Dieu a dit:
La manière dont vous le voyez sur Terre est que vous supportez trop de choses. Une de vos habitudes peut être de ne pas suffisamment vous exprimer.
Bien sûr, il y en a beaucoup qui se défendent très bien.
Il y en a, en effet, beaucoup qui pensent plus tard à ce qu’ils auraient dû dire et aurait probablement pu les sauver de futures difficultés sur la route si seulement ils avaient dit.
Il y a tellement d’habitudes de vie et tellement de divers genres d’éducations qui affectent vos vies maintenant.
Il est même possible que vous pensiez que vous représenter vous-mêmes est impoli, et pourtant vous êtes conscients que ne pas vous exprimer contribue à de l’insatisfaction répétée.
C’est comme si vous aviez pris un certain chemin et en quelque sorte, peu importe combien vous désirez sortir de ce chemin, encore et encore vous parcourez ce même chemin peu importe combien vous regrettez votre route de moindre résistance.
Et puis, lorsque vous vous exprimez, vous semblez être programmés pour avoir l’impression de surjouer, ou vous l’avez fait dans la colère ce qui maintenant ajoute à vos difficultés avec vous-mêmes.
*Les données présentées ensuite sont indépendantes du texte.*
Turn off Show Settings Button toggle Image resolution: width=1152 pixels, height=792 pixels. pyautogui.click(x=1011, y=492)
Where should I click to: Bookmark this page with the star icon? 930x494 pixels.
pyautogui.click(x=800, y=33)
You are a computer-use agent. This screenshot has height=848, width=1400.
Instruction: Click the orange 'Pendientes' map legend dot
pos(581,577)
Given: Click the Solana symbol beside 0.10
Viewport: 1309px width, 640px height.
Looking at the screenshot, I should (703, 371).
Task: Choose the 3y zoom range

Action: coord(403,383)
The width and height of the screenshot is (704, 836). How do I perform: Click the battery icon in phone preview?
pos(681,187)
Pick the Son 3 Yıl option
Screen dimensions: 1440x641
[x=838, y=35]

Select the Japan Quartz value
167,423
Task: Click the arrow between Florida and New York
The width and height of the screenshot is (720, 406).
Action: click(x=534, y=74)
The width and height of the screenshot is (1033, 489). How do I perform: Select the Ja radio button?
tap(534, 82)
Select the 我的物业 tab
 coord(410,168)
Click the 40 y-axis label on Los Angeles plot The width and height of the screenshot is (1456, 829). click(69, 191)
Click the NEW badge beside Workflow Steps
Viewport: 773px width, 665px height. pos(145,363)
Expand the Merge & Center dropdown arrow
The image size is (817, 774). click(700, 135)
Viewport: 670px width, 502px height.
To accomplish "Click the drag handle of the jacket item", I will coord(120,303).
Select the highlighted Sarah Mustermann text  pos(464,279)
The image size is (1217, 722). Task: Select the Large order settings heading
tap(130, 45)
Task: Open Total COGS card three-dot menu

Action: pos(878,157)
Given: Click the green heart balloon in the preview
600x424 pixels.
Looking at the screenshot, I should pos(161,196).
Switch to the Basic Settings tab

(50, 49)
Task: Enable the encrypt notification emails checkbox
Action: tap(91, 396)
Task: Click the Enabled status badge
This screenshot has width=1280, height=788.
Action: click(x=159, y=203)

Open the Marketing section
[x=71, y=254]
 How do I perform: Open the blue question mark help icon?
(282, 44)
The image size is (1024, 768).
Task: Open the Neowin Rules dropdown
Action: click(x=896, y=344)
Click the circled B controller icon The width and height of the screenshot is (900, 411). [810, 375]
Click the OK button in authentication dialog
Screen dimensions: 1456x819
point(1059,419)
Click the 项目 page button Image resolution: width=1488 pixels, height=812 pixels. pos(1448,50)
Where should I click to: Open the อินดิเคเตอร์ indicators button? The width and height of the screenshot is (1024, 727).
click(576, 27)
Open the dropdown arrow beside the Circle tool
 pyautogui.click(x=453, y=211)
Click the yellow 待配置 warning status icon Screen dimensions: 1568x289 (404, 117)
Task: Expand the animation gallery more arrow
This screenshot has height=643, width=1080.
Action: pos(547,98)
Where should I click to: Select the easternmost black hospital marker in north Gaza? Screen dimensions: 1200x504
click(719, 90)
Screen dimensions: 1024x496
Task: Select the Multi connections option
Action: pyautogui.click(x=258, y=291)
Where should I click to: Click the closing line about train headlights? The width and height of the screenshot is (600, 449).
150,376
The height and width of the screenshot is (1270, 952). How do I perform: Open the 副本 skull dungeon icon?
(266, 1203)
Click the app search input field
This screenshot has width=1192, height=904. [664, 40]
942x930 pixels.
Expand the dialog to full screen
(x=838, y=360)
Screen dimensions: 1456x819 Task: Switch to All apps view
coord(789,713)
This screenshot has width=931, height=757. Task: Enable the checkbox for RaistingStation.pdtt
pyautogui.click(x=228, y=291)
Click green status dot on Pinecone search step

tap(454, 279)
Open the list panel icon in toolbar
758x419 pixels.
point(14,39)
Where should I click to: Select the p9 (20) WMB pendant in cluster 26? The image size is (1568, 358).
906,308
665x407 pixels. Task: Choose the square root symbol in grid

Quelle est cette peur qui vous retient de vous affirmer ? Manque de pratique vous supposez. Votre voix n’y pense même pas jusqu’à ce qu’il soit trop tard. C’est une sorte de piège que vous vous tendez à vous-mêmes.
Et, puis quand vous vous élevez pour vous représenter, un autre genre de culpabilité s’installe.
A un moment donné, vous avez appris à faire passer les sentiments des autres devant les vôtres. Peut-être vous a-t-on appris ou avez-vous appris l’idée que vous valiez moins que les autres, et, par conséquent, aviez à apaisez les autres. « Pardonnez-moi de vivre, » a peut-être été votre position involontaire.
Ensuite, il y a eu ces quelques occasions où vous êtes bien intervenus, et cela a été tellement réussi. Vous n’avez dénigré personne, pourtant vous vous êtes exprimés, et cela a eu une issue magnifique – des deux côtés. Comme vous étiez heureux.
A ces moments, vous croyiez pleinement en l’honnêteté totale, et puis vous vous retrouvez de nouveau à vous censurer. A ces moments, vous pouvez bien vous dire qu’il y a pire que d’être pris pour un idiot, cependant vous n’y croyez pas vraiment. C’est une autre fausse façade que vous portez. Vous ne vous aimez pas pour cela.
Il y a quelque chose ici que vous avez à maîtriser. Le self-contrôle n’est pas la réponse. Le fait de se cacher n’est pas non plus la réponse. Pourquoi le fait de vous exprimer sans effort est la réponse pour vous ? Devez-vous vraiment attendre une autre vie pour résoudre cette insertion avec laquelle de nombreux autres n’ont pas à se battre ?
La pire chose à ce propos est que vous vous tenez pour un ratage programmé.
Peut-être que vous ne savez pas quand c’est votre droit de vous exprimer. D’un autre côté, vous ne voulez pas que cela soit votre grande leçon dans la Vie. Et quelle est la leçon de toute façon ? De savoir que vous avez des droits d’être direct sans craindre… craindre… quoi ?
Vous ne voulez pas vous brader. Peut-être que le nœud de cela est que vous ne voulez pas vous vendre du tout. Très Chers, si vous êtes sur Terre, et vous y êtes, vous êtes légitimes sur Terre. Vous êtes censés être ici. Vous avez tous les droits de faire connaître vos besoins. Il est correct que vous ayez des besoins, et il est correct que vous n’ayez pas besoin, cependant il vous arrive d’avoir besoin, et vous avez l’air d’un tel amateur à ce Jeu de la Vie.
Non pas que vous vouliez non plus être un super genre de professionnel.
Vous êtes conscients que vous avez surmonté beaucoup dans la Vie. Ce domaine d’expression vous pouvez y penser comme de l’auto-défense, et vous vous y refusez.
Vous trouvez peut-être que lorsque J’ai donné le libre arbitre, Je vous ai oublié. Vous serez d’une manière ou d’une autre intimidés. Ca peut être que vous ne vous estimez simplement pas.
Je vous demande maintenant de parler un peu plus fort. C’est tout ce que vous avez faire. Projetez votre voix. Imaginez-vous tel que vous vous représenteriez quelqu’un d’autre.
Et si vous ratez ici et là une fois de temps en temps, et bien vous avez raté, et vous continuez simplement à marcher. Vous avez tellement progressé, et maintenant vous vous aimez davantage.
Vous n’avez jamais eu à être la perfection aux yeux du monde. Nous parlons de vos yeux, bien-aimés.